— BEGIN Passage given —
Approximating Stirling's Approximation

I have always been slightly uncomfortable with Stirling’s approximation of the factorial:

$n! \simeq \sqrt{2 \pi n} \left( \frac{n}{e} \right)^n. \tag{1}$

I was uncomfortable because it just felt like magic. Sure, I could read a proof that shows it is true, but why does it work? How did Stirling come up with it? Could I have reasoned my way to this approximation on my own?

But after learning more about the history of the approximation (Dutka, 1991), I found this relationship a bit less mysterious. In fact, I think the history of this problem is a great example of street-fighting mathematics—that is, using basic mathematics, approximations, and guesswork to reason quantitatively, rather than using exact proofs.

So the goal of this post is not to prove that Stirling’s approximation is true. The goal of this post is to use basic mathematics to show it is plausible. In my mind, this was probably how early mathematicians such as Abraham de Moivre and James Stirling approached this problem. Long before they could prove that Equation $1$ was true, they had to have somehow convinced themselves that it or a similar functional form were likely. So let’s try to retrace some early steps to gain the same conviction.
— END Passage given —
— BEGIN Provided material —
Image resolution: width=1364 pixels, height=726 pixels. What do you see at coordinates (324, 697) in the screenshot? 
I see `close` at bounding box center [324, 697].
— END Provided material —
● **Exercises to complete**:
- 1) Using the post on Stirling's approximation, write out the part from "I was uncomfortable" to "approximation on my own?", switching "magic" to "sleight of hand".
- 2) Answer these from the post on Stirling's approximation:
(a) What source is cited for the history of the approximation?
(b) Which two early mathematicians are named?
(c) What does the post say its goal is not?
- 3) List everything that, according to the post on Stirling's approximation, street-fighting mathematics uses to reason quantitatively.

● **Responses to the exercise**:
- 1)
I was uncomfortable because it just felt like sleight of hand. Sure, I could read a proof that shows it is true, but why does it work? How did Stirling come up with it? Could I have reasoned my way to this approximation on my own?

- 2)
(a) Dutka, 1991.
(b) Abraham de Moivre and James Stirling.
(c) To prove that Stirling's approximation is true.

- 3) Basic mathematics, approximations, guesswork